§ Article:
■ ■ ■

How to transfer from an iPhone to a Samsung Galaxy Mobile Device

05 Jun 2020


amaysim's tech geek

So you’ve decided to change your operating system. Making the switch between smartphones devices such as a Samsung Galaxy and an iPhone can seem drastic, but honestly, the transition is not hard at all these days.

If you’re thinking about upgrading phones and need a new mobile plan, make sure you check out our mobile plans, they’re packed with amazing value and generous mobile data allowances.

Transferring contacts from an iPhone to Android

One of the first things we do when we get a new phone is to make sure our old contacts are switched across to the new phone. When we stick with the same operating software (or OS), there are built-in systems to make the data transfer easy. Knowing how to transfer contacts from iPhone to your new Samsung device is essential.

Most new phones come with cables that you can plug into either phone to sync your contacts. The process to transfer contacts from iPhone to Samsung is simple - Samsung uses software called Smart Switch. Samsung Smart Switch is an easy app that will transfer information from your old phone to your new one.

When going through the setup process on your new Android device, you’ll see a “transfer from iOS device’ option. If you go ahead and set up without using this option, you’ll still be able to access the app again at a later stage.

Once you’ve found the Samsung Smart Switch Mobile App in the Google Play store, you can transfer the data from your iPhone using the USB connection option, or over Wi-Fi if your data is backed up to iCloud.

You can also go into your iCloud, export your contacts into a vcard file, and then import them into your Google account that you’ll use on your new phone.

Transferring photos from iPhone to Android

No one wants to lose all the photos they’ve taken with their phone. When you transfer photos from your old iPhone, make sure you bring all your photos with you.

If you’re looking at how to transfer photos from an iPhone to a Samsung Galaxy, the simplest method will be via Samsung’s Smart Switch app again. It’s the best way to transfer data from iPhone to an Android using a cable or wireless internet.

■ ■ ■

§ Work to do:
1. According to the guide on moving from an iPhone to a Samsung Galaxy, why can you skip the "transfer from iOS device" option during setup?
2. Carry on writing the guide on moving from an iPhone to a Samsung Galaxy, starting right after its last sentence.

§ Provided data:
■ ■ ■

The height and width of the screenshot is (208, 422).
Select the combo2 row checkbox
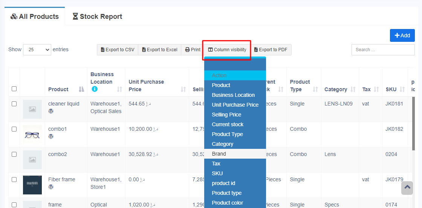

■ ■ ■

§ Answers to each task:
1. You can skip it because you can still open the app later if you finish setup without using that option.

2.
The app will allow you to transfer not only contacts and photos but also messages, applications and games, and videos.

Transferring game data

One of the more frustrating aspects of transitioning from iPhone to Samsung or Android is the loss of all your game data. Yep, it won’t transfer across.

Let’s say you’ve got a really high score in a game you play on your phone and you don’t want to lose it, you’re in for a spot of bad luck. A bigger pill to swallow is that that goes for all games and all game purchases. Any game you purchased from the Apple store will not be accessible from your new phone as it will use the Google Play store.

Some games might let you login across platforms, but most use the Apple or Google software, which stores all your logins for you. For this reason, some people hold onto their old phones so they can play the games they spent money on and love.

In that case, a data only SIM will come in handy when you want to log on to your old phone and continue levelling up on your favourite iOS games.

Learning how to use your new phone

Now that you’ve transferred all the essentials over to your new phone, you have to get comfortable using your new phone. Each brand of phone will feel a little different to use, but fortunately, all Android phones use the same OS so once you’ve become accustomed you’re basically a pro (which makes upgrading to a new phone next time a lot easier).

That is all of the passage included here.